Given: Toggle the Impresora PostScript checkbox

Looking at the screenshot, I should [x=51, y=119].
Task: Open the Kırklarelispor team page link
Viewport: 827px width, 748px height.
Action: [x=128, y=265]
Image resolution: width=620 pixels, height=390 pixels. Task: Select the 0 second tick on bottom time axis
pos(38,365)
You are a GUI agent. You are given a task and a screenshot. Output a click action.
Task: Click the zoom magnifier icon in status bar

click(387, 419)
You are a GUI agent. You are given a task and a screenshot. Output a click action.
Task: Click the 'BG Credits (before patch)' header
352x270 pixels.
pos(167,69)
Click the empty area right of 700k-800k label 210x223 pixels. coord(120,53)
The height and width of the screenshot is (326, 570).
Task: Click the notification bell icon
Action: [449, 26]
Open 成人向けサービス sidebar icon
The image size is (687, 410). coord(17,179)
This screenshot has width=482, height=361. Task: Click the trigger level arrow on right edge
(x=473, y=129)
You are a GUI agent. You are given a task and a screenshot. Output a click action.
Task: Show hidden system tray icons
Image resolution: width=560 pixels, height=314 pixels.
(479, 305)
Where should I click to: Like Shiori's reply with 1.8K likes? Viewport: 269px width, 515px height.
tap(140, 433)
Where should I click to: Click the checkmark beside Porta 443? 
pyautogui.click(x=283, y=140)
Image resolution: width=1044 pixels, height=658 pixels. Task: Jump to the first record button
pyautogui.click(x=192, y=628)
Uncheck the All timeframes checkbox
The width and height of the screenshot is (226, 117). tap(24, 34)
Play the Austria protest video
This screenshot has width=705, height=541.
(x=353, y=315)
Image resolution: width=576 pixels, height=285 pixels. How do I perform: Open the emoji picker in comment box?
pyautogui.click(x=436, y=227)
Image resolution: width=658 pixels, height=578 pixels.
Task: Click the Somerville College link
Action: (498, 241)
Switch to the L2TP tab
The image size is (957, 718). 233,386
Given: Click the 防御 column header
○ ○ ○ ○ ○ ○ ○
From top to bottom, return the material above unchanged.

• Solution to this task:
Given: Toggle the Impresora PostScript checkbox

Looking at the screenshot, I should [x=51, y=119].
Task: Open the Kırklarelispor team page link
Viewport: 827px width, 748px height.
Action: [x=128, y=265]
Image resolution: width=620 pixels, height=390 pixels. Task: Select the 0 second tick on bottom time axis
pos(38,365)
You are a GUI agent. You are given a task and a screenshot. Output a click action.
Task: Click the zoom magnifier icon in status bar

click(387, 419)
You are a GUI agent. You are given a task and a screenshot. Output a click action.
Task: Click the 'BG Credits (before patch)' header
352x270 pixels.
pos(167,69)
Click the empty area right of 700k-800k label 210x223 pixels. coord(120,53)
The height and width of the screenshot is (326, 570).
Task: Click the notification bell icon
Action: [449, 26]
Open 成人向けサービス sidebar icon
The image size is (687, 410). coord(17,179)
This screenshot has width=482, height=361. Task: Click the trigger level arrow on right edge
(x=473, y=129)
You are a GUI agent. You are given a task and a screenshot. Output a click action.
Task: Show hidden system tray icons
Image resolution: width=560 pixels, height=314 pixels.
(479, 305)
Where should I click to: Like Shiori's reply with 1.8K likes? Viewport: 269px width, 515px height.
tap(140, 433)
Where should I click to: Click the checkmark beside Porta 443? 
pyautogui.click(x=283, y=140)
Image resolution: width=1044 pixels, height=658 pixels. Task: Jump to the first record button
pyautogui.click(x=192, y=628)
Uncheck the All timeframes checkbox
The width and height of the screenshot is (226, 117). tap(24, 34)
Play the Austria protest video
This screenshot has width=705, height=541.
(x=353, y=315)
Image resolution: width=576 pixels, height=285 pixels. How do I perform: Open the emoji picker in comment box?
pyautogui.click(x=436, y=227)
Image resolution: width=658 pixels, height=578 pixels.
Task: Click the Somerville College link
Action: (498, 241)
Switch to the L2TP tab
The image size is (957, 718). 233,386
Given: Click the 防御 column header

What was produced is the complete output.